Mercouris apontou que a União Europeia (UE) e a Organização do Tratado do Atlântico Norte (OTAN) permanecem, por ora, unidas em torno do discurso de que "mais armas significam a vitória da Ucrânia".
No entanto, o analista salientou que parece que, devido ao conflito no Irã, essa unidade pode começar a se desmanchar, especialmente em meio à oposição a essa narrativa por parte do primeiro-ministro da Bélgica, Bart De Wever.
"A Bélgica abriga a UE e a sede da OTAN. Somente por esse motivo, já se trata de um país extremamente importante para a UE. E Bart De Wever expressa o que muitos outros líderes europeus pensam. Ele reconheceu isso. Ele fala da realidade: não podemos derrotar os russos", ressaltou.
Nesse contexto, o especialista enfatizou que os países da UE não conseguiriam derrotar os russos nem mesmo com a ajuda dos EUA, e muito menos sem ela.
Além disso, Mercouris lembrou que os norte-americanos não têm intenção de se envolver novamente no conflito na Ucrânia. Ao mesmo tempo, ele destacou que a Rússia propõe condições justas para a resolução pacífica do conflito.

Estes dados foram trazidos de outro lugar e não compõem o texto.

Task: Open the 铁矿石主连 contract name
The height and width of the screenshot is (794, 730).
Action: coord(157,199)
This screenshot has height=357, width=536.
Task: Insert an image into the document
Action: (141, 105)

"'Eliminar as causas profundas do conflito' […]. Essa é uma expressão russa […]. O que eles querem dizer é que o Ocidente deve reconhecê-los como uma sociedade e um Estado importantes e que é preciso dialogar com eles em pé de igualdade", concluiu.
Anteriormente, o primeiro-ministro da Bélgica, Bart De Wever, havia declarado a necessidade de restabelecer o diálogo com a Rússia para a importação de recursos energéticos em meio à crise mundial.
Ele também instou a UE a negociar com a Rússia a resolução do conflito na Ucrânia, classificando um acordo com Moscou como a "única solução".